A Polícia Civil de Mato Grosso deflagrou, na manhã desta quarta-feira (6), a segunda fase da Operação Hidra. O alvo principal é um servidor da Perícia Oficial e Identificação Técnica (Politec) suspeito de integrar um esquema de falsificação de documentos de identidade para beneficiar membros de uma facção criminosa de atuação nacional.

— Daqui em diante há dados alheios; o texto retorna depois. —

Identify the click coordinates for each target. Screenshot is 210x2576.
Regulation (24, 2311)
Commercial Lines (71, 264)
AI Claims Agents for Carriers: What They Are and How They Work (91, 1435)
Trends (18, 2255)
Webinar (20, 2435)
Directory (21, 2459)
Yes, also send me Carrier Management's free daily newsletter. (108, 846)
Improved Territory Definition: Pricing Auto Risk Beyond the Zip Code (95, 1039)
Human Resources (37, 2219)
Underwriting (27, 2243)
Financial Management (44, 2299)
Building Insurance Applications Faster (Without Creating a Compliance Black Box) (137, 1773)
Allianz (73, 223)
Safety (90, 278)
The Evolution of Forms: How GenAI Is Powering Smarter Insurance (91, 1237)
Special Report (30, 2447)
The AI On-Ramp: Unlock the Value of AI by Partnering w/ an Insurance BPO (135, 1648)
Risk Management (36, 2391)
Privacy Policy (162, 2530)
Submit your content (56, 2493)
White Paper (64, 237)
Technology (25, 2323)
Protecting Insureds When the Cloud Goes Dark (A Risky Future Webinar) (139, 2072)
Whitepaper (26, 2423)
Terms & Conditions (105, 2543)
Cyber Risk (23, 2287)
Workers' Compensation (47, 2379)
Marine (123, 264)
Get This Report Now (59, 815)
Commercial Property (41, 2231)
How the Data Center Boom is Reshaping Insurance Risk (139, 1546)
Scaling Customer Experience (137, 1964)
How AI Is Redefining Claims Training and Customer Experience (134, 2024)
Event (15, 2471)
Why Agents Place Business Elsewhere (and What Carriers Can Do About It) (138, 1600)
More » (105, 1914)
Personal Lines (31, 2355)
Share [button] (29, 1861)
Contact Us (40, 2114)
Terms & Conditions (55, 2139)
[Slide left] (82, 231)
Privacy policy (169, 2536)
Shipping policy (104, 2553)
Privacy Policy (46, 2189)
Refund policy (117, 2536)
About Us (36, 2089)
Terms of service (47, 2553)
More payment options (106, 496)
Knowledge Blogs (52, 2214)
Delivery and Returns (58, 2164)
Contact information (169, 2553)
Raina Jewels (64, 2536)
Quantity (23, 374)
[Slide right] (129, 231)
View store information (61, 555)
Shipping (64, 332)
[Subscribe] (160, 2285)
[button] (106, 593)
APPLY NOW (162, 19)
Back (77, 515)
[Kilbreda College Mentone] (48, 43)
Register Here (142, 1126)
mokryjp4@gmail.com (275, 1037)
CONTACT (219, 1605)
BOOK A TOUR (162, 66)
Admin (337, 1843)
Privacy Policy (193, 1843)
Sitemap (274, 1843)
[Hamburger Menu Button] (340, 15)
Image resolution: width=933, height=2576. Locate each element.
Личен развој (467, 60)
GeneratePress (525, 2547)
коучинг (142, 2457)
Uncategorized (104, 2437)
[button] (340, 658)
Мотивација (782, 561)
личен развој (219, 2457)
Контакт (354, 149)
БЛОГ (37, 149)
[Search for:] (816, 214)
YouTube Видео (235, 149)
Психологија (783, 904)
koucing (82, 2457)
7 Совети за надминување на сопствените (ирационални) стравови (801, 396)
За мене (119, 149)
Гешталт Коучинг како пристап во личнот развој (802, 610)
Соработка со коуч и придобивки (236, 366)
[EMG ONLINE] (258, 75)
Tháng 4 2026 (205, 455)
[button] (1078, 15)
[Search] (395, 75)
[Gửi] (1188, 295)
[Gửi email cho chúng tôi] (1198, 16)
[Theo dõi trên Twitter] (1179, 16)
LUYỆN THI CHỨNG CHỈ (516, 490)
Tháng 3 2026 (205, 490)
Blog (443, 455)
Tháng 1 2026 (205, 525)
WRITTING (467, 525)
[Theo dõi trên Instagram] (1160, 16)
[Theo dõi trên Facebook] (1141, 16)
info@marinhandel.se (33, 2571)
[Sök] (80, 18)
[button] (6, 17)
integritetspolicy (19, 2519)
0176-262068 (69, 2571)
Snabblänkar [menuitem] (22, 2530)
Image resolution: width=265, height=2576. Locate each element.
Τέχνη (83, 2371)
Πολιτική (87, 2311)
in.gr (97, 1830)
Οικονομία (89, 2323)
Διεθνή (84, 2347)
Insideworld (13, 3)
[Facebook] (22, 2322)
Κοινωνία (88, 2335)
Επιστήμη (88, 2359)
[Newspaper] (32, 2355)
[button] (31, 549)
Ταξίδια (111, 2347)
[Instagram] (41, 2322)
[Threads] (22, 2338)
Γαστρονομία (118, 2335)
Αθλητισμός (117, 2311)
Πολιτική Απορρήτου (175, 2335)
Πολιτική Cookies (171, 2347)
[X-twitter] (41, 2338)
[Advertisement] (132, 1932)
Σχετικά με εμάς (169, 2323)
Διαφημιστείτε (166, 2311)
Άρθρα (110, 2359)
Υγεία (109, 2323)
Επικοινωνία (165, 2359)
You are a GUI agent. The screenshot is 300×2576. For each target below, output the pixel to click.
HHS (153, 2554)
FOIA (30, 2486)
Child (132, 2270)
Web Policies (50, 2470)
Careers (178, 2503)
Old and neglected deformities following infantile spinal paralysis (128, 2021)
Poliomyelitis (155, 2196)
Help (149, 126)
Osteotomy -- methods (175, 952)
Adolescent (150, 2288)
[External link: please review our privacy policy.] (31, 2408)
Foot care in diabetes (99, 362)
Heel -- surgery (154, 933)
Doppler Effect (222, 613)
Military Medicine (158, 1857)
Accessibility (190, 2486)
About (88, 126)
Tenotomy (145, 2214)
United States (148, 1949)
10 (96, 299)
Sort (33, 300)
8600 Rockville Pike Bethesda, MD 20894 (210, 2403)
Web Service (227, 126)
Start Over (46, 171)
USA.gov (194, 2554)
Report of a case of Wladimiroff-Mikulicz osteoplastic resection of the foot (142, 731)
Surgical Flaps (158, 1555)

Os mandados de busca e apreensão, expedidos pela 5ª Vara Criminal de Várzea Grande, foram cumpridos na residência do servidor e em seu local de trabalho, no Instituto Médico Legal (IML) em Cuiabá, com o acompanhamento da Corregedoria da Politec.
Papiloscopista sob Investigação
O investigado atua como papiloscopista, cargo estratégico responsável pela emissão de documentos oficiais e identificação civil. Segundo a Delegacia Especializada de Estelionato de Cuiabá, o servidor facilitava a emissão de RGs ideologicamente falsos, permitindo que criminosos foragidos circulassem livremente.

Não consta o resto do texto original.